Teknolojik ürünlerden telefon, “zorla evlendirilen”, hayatlarında “sevgiye, saygıya yer verilmeden” kurulan “kutsal ailelerin” içine girdiğinde, çocuk kadınların ya da çocuk babaların ömürlerinde işitmedikleri, hasretinde kaldıkları sevgi sözünü, yalandan da olsa duyduklarında çoluğunu, çocuğunu, anasını babasını nasıl terk ettiklerini, açlığı, tokluğu düşünmeden çekip gittiklerini görüyoruz.

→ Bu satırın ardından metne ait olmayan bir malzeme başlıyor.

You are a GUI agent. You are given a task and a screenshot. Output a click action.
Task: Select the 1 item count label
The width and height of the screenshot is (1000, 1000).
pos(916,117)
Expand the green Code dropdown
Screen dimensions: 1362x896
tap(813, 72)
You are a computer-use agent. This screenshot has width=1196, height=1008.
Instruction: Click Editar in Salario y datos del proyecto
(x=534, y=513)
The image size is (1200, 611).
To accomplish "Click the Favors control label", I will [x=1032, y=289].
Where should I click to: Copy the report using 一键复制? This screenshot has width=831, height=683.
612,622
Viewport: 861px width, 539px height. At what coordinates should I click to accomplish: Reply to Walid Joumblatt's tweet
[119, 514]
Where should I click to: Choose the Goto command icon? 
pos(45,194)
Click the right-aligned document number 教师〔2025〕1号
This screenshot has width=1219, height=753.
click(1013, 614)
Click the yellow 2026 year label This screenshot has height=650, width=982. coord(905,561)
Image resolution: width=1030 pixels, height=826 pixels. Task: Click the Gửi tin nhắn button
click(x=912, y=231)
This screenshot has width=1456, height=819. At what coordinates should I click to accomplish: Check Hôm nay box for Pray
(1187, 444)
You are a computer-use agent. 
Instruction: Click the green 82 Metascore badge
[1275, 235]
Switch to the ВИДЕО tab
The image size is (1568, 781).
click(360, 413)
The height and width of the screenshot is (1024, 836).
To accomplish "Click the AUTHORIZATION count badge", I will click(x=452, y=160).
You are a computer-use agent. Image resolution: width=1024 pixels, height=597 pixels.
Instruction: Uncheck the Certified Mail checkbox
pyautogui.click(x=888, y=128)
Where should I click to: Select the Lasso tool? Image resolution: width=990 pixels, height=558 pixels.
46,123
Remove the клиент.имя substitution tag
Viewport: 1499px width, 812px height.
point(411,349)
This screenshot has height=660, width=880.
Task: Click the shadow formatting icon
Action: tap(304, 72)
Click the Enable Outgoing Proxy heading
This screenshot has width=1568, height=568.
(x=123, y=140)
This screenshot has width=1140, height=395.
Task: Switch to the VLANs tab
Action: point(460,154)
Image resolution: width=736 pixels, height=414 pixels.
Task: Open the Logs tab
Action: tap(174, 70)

Kaçtıkları insanların güvenilir olup olmadıklarını hesap kitap etmeden, düşünmeden, “kutsal aileyi” arkalarında bıraktıklarına tanıklık ediyoruz.

Geleneğin elindeki “kutsal aile” çığlık atmakta, her yıl yüz binlerce facia, boşanma ve ayrılıklar yaşanmakta; kimi genç kadınlar eski eşleri, sevgilileri, ya da nişanlılarından ayrılmak istediklerinde kurşunlanmakta, kesilip doğranmakta, öldürülmektedirler.

Bir düşünün, ağır ekonomik koşullardan ötürü yurdun dört bir yanında çalışan, bayramlarda büyüklerini görmeye gelemeyen insanların “aile kutsallığı” nerede kaldı?

Sağlıkla, sevgiyle kalınız.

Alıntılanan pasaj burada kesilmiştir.